> _What you will do_:
(A) Transcribe the part of the Liberation Therapy story starting at "Frank and Colleen" and ending at "the Hamilton Spectator.".
(B) Pick up the Liberation Therapy story after its last sentence and keep it going.

Frank and Colleen lived in Glen Abbey with their two sons Dave and Brian for close to 25 years but recently had to move to a more
wheelchair accessible home in Hamilton.


Frank first learned of ‘Liberation Therapy’ from an article in the Hamilton Spectator.


The article told the story of an MS patient and her husband who made the trek to Costa Rica to have the procedure.


Frank contacted the couple and, after speaking with them about their experience and the positive outcome of their treatment, he decided
he needed to get Colleen to Costa Rica as soon as he could.


“I said, ‘Colleen, we’re going to do it no matter what. We can’t go on like this because who knows how long you’re going to last.’ She was
getting to the point where she couldn’t even function anymore,” said

Frank.


The next month, on October 22, they were on a plane to Central America.


Frank contacted Passport Medical, a company that acts as a go-between for international healthcare options. The procedure cost
$13,000, which included the hospital stay, hotel stay, transportation

and medication. Frank said it was worth every penny.


“It was the most unbelievable experience of my life,” said Frank. “I could not say anything bad about it. I have to give high praise to
the whole situation all the way around, from the company that arranged

it to the doctors and the nurses down there. It was just unbelievable.”

> _Record set_:
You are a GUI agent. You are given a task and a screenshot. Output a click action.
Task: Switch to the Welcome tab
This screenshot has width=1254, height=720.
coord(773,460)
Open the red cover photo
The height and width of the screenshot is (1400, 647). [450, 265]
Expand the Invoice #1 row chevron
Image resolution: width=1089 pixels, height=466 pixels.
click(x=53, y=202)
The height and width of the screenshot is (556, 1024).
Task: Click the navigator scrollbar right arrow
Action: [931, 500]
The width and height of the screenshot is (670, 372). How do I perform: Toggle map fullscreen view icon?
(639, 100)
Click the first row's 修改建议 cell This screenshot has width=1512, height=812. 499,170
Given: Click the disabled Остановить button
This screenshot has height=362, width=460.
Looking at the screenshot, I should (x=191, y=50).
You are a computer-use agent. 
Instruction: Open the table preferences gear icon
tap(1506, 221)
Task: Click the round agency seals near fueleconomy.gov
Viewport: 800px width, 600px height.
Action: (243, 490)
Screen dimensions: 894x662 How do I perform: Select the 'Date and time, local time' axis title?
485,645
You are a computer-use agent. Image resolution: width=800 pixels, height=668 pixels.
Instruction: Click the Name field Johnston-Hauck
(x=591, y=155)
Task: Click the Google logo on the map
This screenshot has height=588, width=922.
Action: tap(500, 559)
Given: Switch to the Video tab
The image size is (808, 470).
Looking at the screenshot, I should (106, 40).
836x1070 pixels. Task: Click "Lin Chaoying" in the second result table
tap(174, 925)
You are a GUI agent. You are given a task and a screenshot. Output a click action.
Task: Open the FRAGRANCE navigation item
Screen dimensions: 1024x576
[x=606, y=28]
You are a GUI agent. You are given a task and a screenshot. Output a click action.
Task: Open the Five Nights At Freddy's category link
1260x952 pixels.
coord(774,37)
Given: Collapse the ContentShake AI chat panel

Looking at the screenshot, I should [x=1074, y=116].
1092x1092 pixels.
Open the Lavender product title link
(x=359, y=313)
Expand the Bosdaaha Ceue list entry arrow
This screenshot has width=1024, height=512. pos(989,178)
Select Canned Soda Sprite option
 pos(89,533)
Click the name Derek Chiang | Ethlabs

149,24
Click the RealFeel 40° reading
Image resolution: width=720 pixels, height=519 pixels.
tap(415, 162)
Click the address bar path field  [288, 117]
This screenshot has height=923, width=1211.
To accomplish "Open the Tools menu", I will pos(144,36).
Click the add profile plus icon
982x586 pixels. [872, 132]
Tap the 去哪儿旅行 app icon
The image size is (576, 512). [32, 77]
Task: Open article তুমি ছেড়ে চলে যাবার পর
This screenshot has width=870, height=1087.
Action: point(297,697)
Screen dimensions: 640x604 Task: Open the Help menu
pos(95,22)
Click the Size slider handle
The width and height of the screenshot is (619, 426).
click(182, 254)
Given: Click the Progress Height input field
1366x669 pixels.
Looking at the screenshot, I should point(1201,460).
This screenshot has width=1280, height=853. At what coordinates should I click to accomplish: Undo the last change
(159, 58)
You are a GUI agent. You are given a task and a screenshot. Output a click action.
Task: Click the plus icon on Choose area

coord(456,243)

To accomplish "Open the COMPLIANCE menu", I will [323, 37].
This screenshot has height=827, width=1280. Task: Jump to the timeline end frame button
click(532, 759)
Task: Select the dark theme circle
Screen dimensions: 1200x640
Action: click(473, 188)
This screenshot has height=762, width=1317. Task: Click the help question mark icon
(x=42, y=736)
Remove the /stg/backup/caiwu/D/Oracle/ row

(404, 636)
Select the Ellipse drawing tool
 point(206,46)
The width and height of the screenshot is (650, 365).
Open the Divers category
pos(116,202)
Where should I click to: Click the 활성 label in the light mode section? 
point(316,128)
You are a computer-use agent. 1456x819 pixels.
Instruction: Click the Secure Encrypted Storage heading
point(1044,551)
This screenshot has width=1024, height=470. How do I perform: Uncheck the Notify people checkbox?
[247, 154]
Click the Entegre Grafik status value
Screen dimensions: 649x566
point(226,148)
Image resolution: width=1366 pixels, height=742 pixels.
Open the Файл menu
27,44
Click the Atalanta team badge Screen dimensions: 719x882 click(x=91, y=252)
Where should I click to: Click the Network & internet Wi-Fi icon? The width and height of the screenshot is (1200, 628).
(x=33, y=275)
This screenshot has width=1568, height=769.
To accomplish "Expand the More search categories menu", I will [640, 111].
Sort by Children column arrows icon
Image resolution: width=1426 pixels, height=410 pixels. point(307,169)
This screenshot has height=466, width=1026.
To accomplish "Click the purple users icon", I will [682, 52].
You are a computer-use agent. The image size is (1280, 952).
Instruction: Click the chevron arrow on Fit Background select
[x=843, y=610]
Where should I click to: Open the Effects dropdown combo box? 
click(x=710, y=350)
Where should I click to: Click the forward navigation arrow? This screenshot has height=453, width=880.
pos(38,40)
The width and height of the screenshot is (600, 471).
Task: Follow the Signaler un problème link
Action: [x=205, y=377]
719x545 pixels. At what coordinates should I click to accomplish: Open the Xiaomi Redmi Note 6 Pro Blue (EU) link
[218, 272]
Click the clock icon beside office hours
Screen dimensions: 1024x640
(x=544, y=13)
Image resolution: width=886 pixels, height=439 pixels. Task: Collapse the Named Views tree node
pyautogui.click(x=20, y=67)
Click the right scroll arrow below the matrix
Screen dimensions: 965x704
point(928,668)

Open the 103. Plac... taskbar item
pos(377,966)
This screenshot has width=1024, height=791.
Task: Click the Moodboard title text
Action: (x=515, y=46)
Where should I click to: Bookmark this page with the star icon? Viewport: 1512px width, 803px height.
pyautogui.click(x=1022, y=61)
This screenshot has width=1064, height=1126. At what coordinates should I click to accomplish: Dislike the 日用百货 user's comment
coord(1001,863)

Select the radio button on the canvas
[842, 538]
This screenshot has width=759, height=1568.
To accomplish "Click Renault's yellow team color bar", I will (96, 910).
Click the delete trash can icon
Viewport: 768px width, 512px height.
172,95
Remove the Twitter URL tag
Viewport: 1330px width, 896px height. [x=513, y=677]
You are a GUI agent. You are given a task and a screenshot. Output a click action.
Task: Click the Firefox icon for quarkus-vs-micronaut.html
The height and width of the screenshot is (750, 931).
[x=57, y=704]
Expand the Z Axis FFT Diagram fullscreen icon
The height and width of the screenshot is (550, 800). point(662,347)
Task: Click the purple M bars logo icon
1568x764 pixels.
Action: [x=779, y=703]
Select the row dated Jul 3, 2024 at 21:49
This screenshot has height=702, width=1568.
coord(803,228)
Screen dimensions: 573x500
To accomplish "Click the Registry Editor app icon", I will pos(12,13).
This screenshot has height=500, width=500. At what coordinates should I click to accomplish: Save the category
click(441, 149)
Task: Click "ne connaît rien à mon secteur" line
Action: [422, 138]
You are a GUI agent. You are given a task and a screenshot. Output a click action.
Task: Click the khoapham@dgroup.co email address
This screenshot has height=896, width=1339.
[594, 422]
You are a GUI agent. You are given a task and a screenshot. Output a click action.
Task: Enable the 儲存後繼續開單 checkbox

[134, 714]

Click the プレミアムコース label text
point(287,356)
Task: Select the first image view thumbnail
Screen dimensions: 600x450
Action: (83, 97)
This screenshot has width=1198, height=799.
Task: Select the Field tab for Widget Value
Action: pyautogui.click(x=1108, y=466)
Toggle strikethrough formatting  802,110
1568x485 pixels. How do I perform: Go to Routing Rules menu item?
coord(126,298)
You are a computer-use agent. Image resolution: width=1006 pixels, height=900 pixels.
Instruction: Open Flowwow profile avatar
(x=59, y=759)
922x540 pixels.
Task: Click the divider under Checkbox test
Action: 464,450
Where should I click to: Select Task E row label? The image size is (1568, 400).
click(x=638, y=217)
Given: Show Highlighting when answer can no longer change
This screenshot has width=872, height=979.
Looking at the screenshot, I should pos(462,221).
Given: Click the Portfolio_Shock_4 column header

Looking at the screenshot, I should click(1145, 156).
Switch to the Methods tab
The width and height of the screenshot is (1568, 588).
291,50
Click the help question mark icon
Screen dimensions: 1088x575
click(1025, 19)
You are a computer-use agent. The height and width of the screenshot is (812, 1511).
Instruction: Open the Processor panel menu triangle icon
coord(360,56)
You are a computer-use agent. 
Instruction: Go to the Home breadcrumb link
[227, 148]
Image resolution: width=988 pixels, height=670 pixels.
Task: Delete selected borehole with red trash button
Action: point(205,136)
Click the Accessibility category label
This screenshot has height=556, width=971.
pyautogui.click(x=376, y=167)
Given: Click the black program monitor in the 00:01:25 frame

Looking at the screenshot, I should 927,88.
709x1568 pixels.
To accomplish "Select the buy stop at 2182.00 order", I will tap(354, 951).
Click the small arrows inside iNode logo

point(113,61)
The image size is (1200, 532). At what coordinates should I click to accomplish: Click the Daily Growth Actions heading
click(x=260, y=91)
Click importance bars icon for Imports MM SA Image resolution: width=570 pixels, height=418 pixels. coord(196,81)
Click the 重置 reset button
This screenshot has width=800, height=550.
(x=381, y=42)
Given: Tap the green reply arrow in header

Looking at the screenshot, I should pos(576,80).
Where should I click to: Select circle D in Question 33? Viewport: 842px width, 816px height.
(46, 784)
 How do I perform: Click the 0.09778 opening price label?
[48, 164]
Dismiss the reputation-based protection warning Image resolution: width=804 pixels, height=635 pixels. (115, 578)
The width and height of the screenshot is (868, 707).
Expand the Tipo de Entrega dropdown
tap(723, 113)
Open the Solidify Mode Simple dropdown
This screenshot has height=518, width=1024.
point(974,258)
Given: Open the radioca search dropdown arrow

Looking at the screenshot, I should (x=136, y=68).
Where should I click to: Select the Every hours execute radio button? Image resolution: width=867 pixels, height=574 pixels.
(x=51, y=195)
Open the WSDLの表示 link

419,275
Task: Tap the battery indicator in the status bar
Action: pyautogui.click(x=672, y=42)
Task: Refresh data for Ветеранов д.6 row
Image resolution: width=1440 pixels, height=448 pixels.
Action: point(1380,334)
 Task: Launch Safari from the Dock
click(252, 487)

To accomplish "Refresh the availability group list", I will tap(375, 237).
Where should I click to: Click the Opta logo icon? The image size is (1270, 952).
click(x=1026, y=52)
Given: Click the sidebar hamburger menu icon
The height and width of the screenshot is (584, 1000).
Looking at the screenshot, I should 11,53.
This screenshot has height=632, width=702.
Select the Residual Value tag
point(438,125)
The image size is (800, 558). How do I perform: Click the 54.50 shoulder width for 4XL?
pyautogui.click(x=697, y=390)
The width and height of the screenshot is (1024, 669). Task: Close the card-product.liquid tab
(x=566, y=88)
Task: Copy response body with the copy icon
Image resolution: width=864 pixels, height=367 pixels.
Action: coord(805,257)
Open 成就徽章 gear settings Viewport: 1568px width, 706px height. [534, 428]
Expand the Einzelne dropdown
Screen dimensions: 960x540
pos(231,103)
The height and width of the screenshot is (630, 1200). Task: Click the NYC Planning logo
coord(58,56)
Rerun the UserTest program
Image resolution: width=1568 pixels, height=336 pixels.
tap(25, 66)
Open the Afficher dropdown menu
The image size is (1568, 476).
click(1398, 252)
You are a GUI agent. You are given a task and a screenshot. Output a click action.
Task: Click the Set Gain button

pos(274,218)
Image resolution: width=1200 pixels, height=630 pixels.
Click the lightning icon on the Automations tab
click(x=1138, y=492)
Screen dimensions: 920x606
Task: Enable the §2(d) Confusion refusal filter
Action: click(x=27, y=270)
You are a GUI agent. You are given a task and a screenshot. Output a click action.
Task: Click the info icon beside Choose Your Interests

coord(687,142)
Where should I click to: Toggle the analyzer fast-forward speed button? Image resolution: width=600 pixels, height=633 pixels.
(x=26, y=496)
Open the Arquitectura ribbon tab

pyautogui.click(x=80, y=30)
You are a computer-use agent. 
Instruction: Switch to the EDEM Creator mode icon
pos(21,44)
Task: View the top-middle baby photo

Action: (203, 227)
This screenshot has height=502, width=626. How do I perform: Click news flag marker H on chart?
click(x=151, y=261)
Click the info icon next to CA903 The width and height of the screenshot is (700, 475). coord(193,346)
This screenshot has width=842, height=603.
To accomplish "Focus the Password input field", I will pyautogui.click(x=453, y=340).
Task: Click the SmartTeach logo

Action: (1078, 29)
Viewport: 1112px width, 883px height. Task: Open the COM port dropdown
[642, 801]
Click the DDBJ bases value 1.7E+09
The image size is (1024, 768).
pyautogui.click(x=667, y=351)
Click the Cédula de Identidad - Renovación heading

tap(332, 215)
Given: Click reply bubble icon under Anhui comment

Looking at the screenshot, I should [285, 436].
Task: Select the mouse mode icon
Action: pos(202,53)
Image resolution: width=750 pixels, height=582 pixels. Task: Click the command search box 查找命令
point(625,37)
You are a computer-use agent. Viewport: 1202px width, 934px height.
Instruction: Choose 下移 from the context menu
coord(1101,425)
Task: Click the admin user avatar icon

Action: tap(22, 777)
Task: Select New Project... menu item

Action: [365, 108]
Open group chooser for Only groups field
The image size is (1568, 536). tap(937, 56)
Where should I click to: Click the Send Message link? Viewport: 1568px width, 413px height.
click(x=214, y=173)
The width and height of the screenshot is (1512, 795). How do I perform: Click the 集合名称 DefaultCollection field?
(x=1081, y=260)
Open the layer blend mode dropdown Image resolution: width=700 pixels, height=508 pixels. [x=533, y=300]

> _Exercise responses_:
(A)
Frank and Colleen lived in Glen Abbey with their two sons Dave and Brian for close to 25 years but recently had to move to a more
wheelchair accessible home in Hamilton.


Frank first learned of ‘Liberation Therapy’ from an article in the Hamilton Spectator.

(B)
‘Liberation Therapy’ is a treatment for MS developed by Dr. Paolo Zamboni, a vascular surgeon from Italy.


Zamboni theorizes that a constriction of the veins flowing from the brain, a condition he calls Chronic Cerebrospinal Venous Insufficiency
(CCSVI), causes blood to back up into the brain and results in

accumulation of iron within the brain, triggering MS.


The treatment uses angioplasty to widen the veins and encourage blood flow in blocked or tightened veins.


Zamboni claims that CCSVI is the cause of MS is yet to be substantiated. The MS Societies of Canada and the U.S. are currently
funding studies regarding CCSVI and its connection with MS.


“It’s true that there is a lot of research that seems to be pointing in different directions,” said MS Society of Canada
spokesperson Stewart Wong. “It is very difficult to verify one way or

the other. So we’re hoping that the studies that we’re funding will

provide more definitive answers.”


The results of these studies will not be available for nearly two years and the timeline for a possible treatment in Canada gets cloudier
after that.


“It’s hard to put a time on it,” said Wong, “but I think the first step would be research results, and if the research results warrant it,
then clinical trials. And if a clinical trial shows really good benefit

and safety, that’s when you would talk about public healthcare system

funding.”


But Frank takes exception to that.


“The medical field has to study to make sure they are not endangering somebody’s life by having the procedure, and I can see
that,” he said, “but if a patient is willing to do it even with a chance

of losing their life instead of living the way they’re living, well why

not do it? They have nothing to lose.”


According to Frank and Colleen, the procedure changed both their lives.


“I was down, I just had nothing left because my spouse, my wife could have died,” he said. “I just felt helpless; I couldn’t do anything
for her. The doctors up here weren’t going to do anything because they

say it’s not a vascular disease.”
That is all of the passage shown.